### DATA ###
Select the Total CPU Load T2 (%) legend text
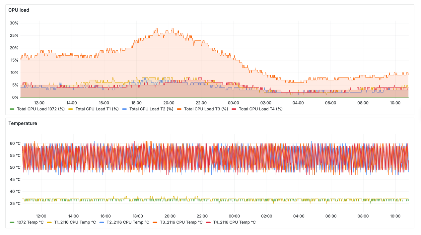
###
### DATA ###
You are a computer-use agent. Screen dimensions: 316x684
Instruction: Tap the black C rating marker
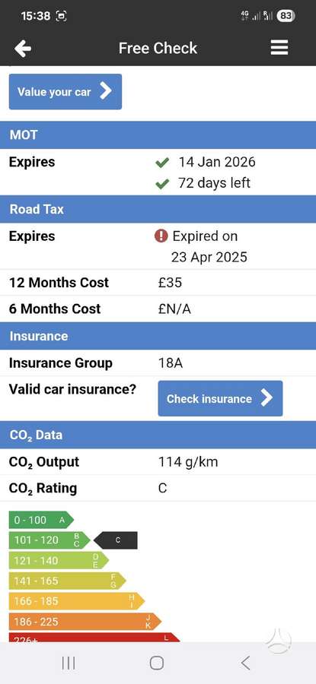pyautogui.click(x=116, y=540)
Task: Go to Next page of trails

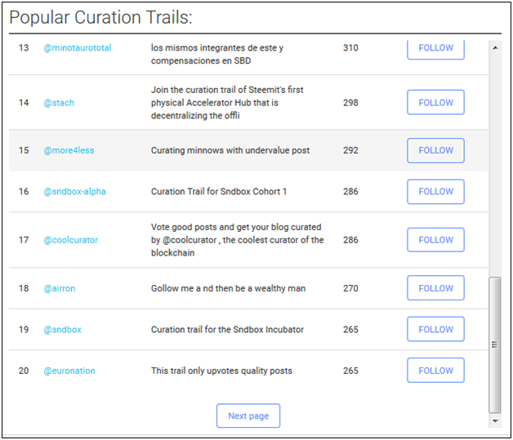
###
An exact copy is needed. It runs from the line above containing "Instruction: Tap the black C rating marker" down to the line containing "Task: Go to Next page of trails", both included, with no pictures.

Instruction: Tap the black C rating marker
pyautogui.click(x=116, y=540)
Task: Go to Next page of trails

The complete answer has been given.